╭─ Extrait

Si vous avez regardé #Chambre2806, le film-documentaire réalisé par Jalil Lespert pour Netflix, lisez ces lignes, sinon continuez de scroller, car le spoil, c’est mon kif 😉
Je l’ai binge-watché en deux jours et j’ai vu tout à l’heure qu’il était #1 des tendances Netflix en France. C’est dire tout l’intérêt que l’affaire ayant opposé Dominique Strauss-Kahn à Nafissatou Diallo continue de faire couler beaucoup d’encre, de salive et fait son incursion dans le monde cinématographique. Nafissatou Diallo a annoncé qu’elle publierait un livre d’ici peu. Donc, la sphère livresque viendra s’ajouter à tout cela. Par « affaire », j’entends bien sûr ce qui s’est passé entre la femme de chambre d’origine guinéenne et le tout-puissant patron du FMI, respecté dans le monde entier, car tirant les ficelles de l’économie internationale. Un viol d’après Nafissatou Diallo, une relation sexuelle consentie, doublée d’une volonté de lui nuire, car il est utile de rappeler que DSK était le grand favori des élections présidentielles françaises de 2012.
Dans le documentaire sobrement intitulé Chambre 2806, témoignages et vidéos d’archives se juxtaposent pour nous remettre dans l’ambiance de ces événements ayant eu lieu il y a neuf ans. force est de constater qu’en regardant à la suite les quatre épisodes de Chambre 2806, plusieurs questionnements ont émergé dans ma tête.
Tout d’abord, en regardant tout cela avec des yeux nouveaux, je me suis demandé si les faits avaient eu lieu en 2020, est-ce que les deux protagonistes auraient bénéficié d’un traitement médiatique différencié, en raison de l’intersection de leur genre et de leur statut social ? Et enfin, comment expliquer la masse de soutiens féminins (dont Anne Sinclair fut la tête de file) de DSK ? Je pense qu’avec l’avènement de #MeToo et #BalanceTonPorc, les événements auraient eu une toute autre teneur. Bien avant l’histoire du Sofitel, en 2003, Tristane Banon, journaliste et romancière, a failli être violée par DSK. En relatant à nouveau son histoire pour Chambre 2896 et en commentant les réactions qu’elle a reçues, notamment celle de sa mère, la femme politique Anne Mansouret, Tristane lâche une phrase qui résonne encore : « Ma mère et moi, nous ne sommes pas de la même génération ». Cela revient-il à dire que les violences sexuelles et tout ce qui s’en suit sont une question générationnelle ? Je ne suis pas loin de le penser, car en ayant été invitée pour une émission chez Thierry Ardisson, Tristane raconte ce qui lui est arrivé, Ardisson lâche un « J’adore ! », aussitôt suivi du rire des autres invités. Etant donné que les médias sont « Un lieu privilégié de véhicule des stéréotypes et des constructions identitaires sociaux aussi bien que sexués, (Thérenty, 2011), cela va sans dire que tout cela était en défaveur de Tristane, jeune femme blonde face à DSK, simple séducteur aimant un peu trop les femmes. On en parlera vite fait dans les médias, mettant l’accent sur le caractère charmeur de DSK, l’excusant presque et le confortant dans sa posture de mâle hégémonique, devant qui toutes les femmes doivent se soumettre.

╰─
╭─ Matériau

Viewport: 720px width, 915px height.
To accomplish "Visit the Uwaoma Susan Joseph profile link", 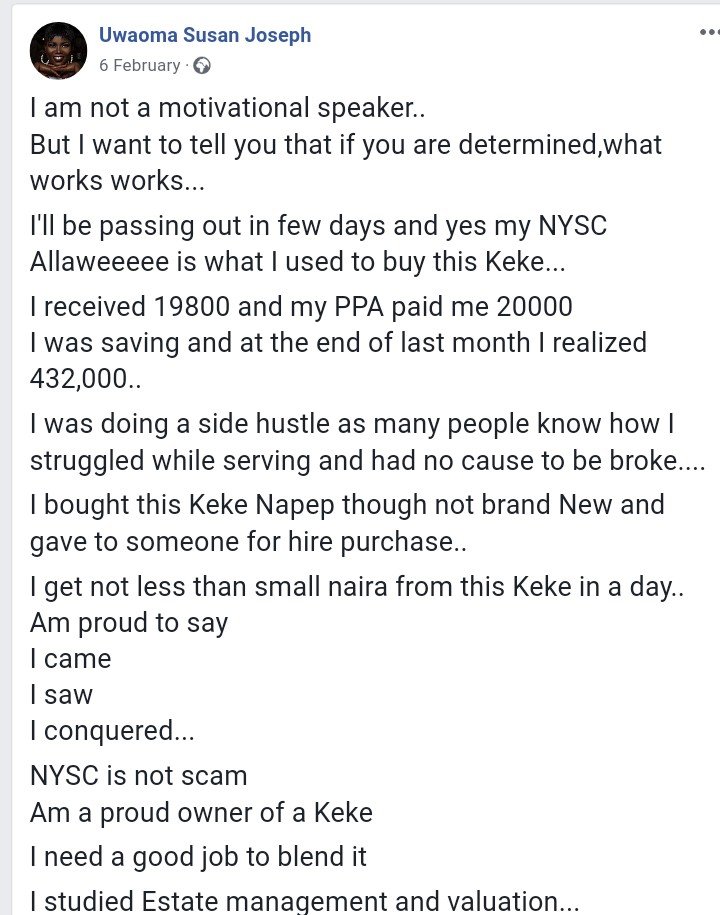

╰─

### Défis
[1] Selon le texte sur le documentaire Chambre 2806, qui a réalisé ce film pour Netflix ?
[2] Poursuivez le texte sur le documentaire Chambre 2806 à la suite de sa dernière phrase.

### Corrigé
[1] Jalil Lespert.

[2]
Huit ans après l’épisode avec Tristane Banon, en 2011, place à Nafissatou Diallo. Vu le déphasage entre leurs deux univers, il est évident que Nafissatou Diallo ne pouvait savoir qui il était. Le bureau du Procureur de New-York, dans une volonté manifeste de la discréditer, fouille sa vie et en exhume les détails les plus sordides ; alors qu’elle le dit elle-même, son travail au Sofitel lui permettait de vivre son rêve américain.
Alors qu’en France, la surprise est grande parmi les défenseurs de DSK, aux USA, on ne parle que de NAfissatou, scrutant chaque centimètre de sa vie d’immigrée venant d’un pays d’Afrique subsaharienne pauvre, questionnant même le bien-fondé de sa demande d’asile qui lui a valu le séjour aux Usa. La vague de soutiens venant de ses collègues femmes de chambre est illustratif du classisme dont elle a souffert.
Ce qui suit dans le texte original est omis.